На экране, как и всегда, вспыхнуло лицо Эммануэля Гольдштейна, главного Врага Народа. Кое-кто зашикал. Маленькая рыжеватая женщина вскрикнула с ужасом и отвращением. Гольдштейн, ренегат и отступник, когда-то очень давно (как давно — никто точно не помнил) был одним из вождей Партии, почти таким же знаменитым, как сам Большой Брат, но затем он стал контрреволюционером и его приговорили к смерти. Каким-то загадочным образом он бежал.

Программы Двухминуток Ненависти каждый день менялись, но в каждой главную роль играл Гольдштейн. Он был самым большим предателем, первым, кто запятнал чистоту Партии. Все последующие преступления против Партии, все измены, саботаж, ереси, уклоны прямо вытекали из учения Гольдштейна. Он был еще жив, где-то скрывался и плел паутину своих заговоров. Возможно, он нашел убежище за границей у своих зарубежных хозяев, а может быть (такие слухи ходили время от времени), он скрывался в самой Океании.
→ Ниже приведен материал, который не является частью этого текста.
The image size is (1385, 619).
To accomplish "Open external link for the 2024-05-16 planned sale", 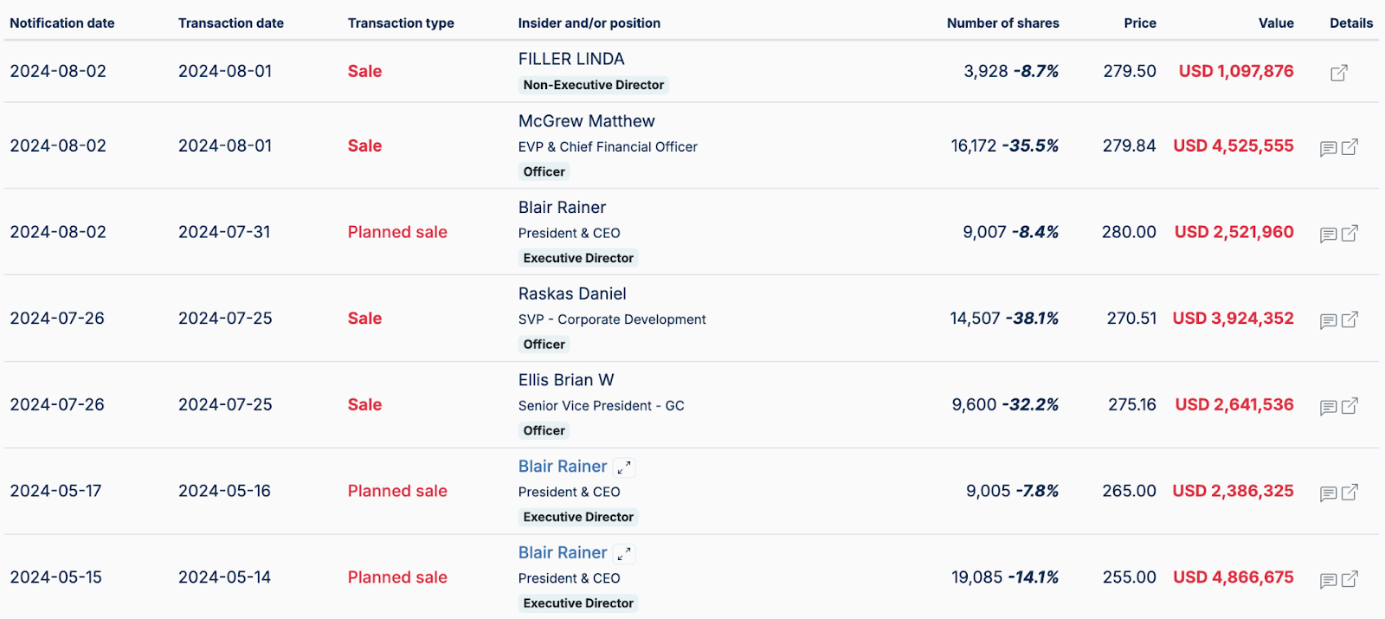I will (x=1349, y=492).
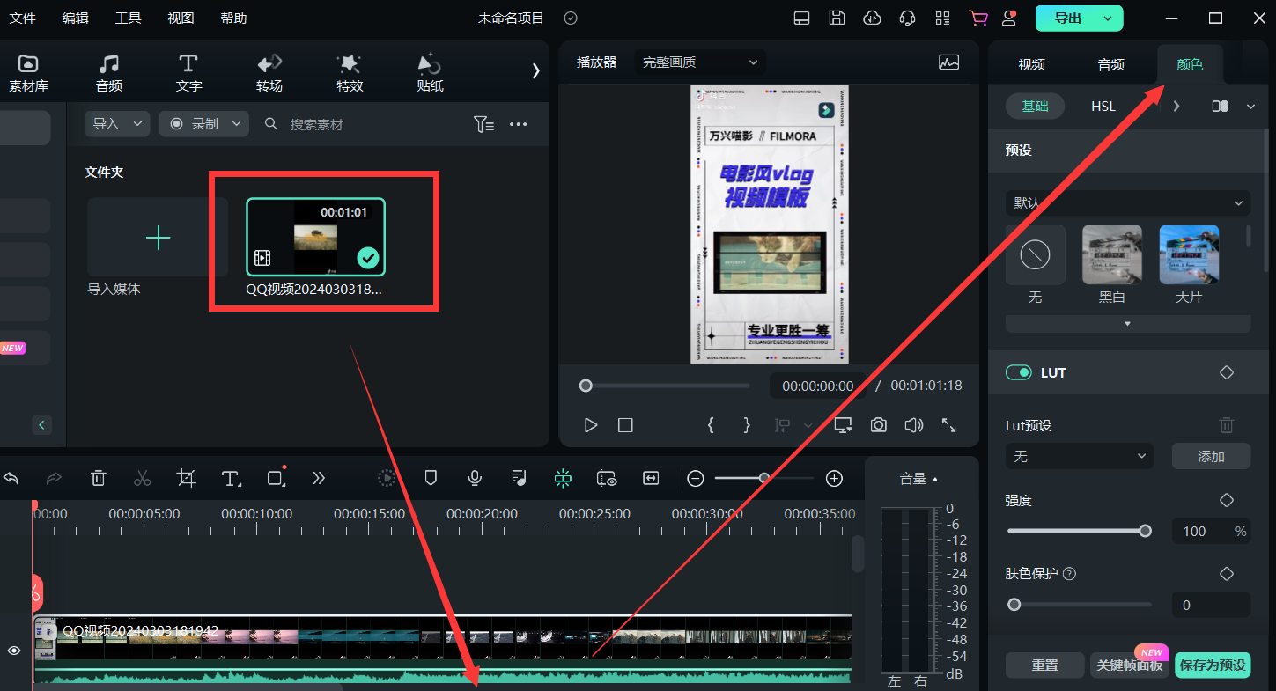
Task: Click the 强度 intensity slider handle
Action: pos(1145,531)
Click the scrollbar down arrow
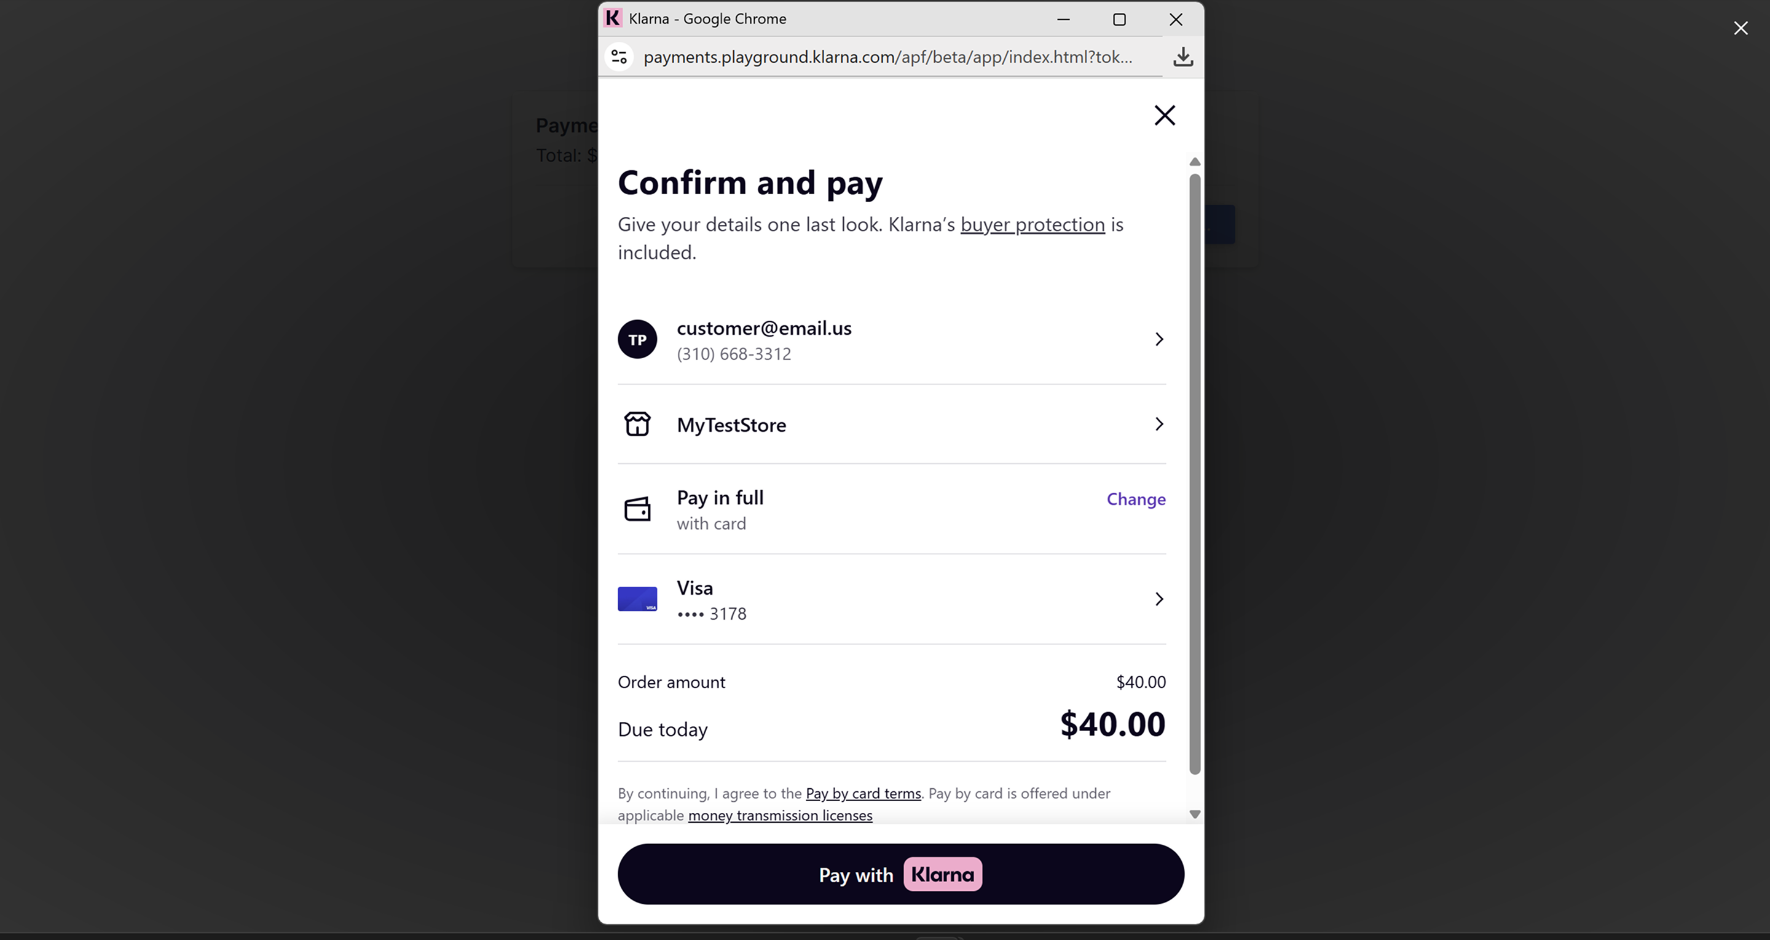Viewport: 1770px width, 940px height. [x=1195, y=814]
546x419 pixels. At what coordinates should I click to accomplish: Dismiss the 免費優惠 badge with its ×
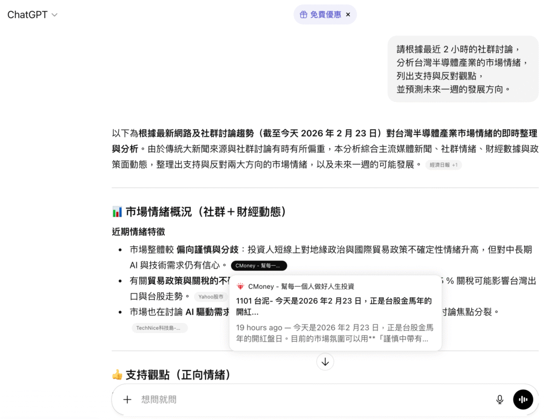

Грудь Уинстона сжималась. Он никогда не мог без мучительных переживаний видеть худое еврейское лицо Гольдштейна с пушистым венчиком седых волос и маленькой козлиной бородкой. В этом умном лице одновременно было что-то, вызывающее отвращение, какой-то налет старческого маразма. На кончике его длинного тонкого носа громоздились очки. Лицо напоминало овечье, и голос у него был тоже овечий. Как обычно, Гольдштейн начал с нападок на доктрину Партии, и, как обычно, нападки были настолько преувеличены, а факты настолько передергивались, что это было ясно и ребенку. Но в то же время они звучали довольно правдоподобно и возникало тревожное чувство, что кто-то не шибко грамотный может поверить его словам. Гольдштейн ругал Большого Брата, выступал против диктатуры Партии, требовал заключения немедленного мира с Евразией, отстаивал свободу слова, свободу печати, свободу собраний, свободу мысли и истерично кричал, что революцию предали. Вся эта быстрая многословная скороговорка в чем-то пародировала привычный стиль ораторов Партии. Речь его содержала слова из новояза, пожалуй, их было даже больше, чем в обычной речи любого члена Партии. А пока он говорил, на экране, за его головой, маршировали бесконечные колонны евразийских солдат: шеренга за шеренгой шагали сильные мужчины с застывшими азиатскими ликами, чтобы ни у кого не оставалось сомнения, какую реальность пытается скрыть Гольдштейн своим правдоподобным вздором. Лица солдат наплывали на поверхность экрана и исчезали, но их тут же сменяли новые, точно такие же. Однообразный мерный солдатский шаг создавал фон для блеющего голоса Гольдштейна.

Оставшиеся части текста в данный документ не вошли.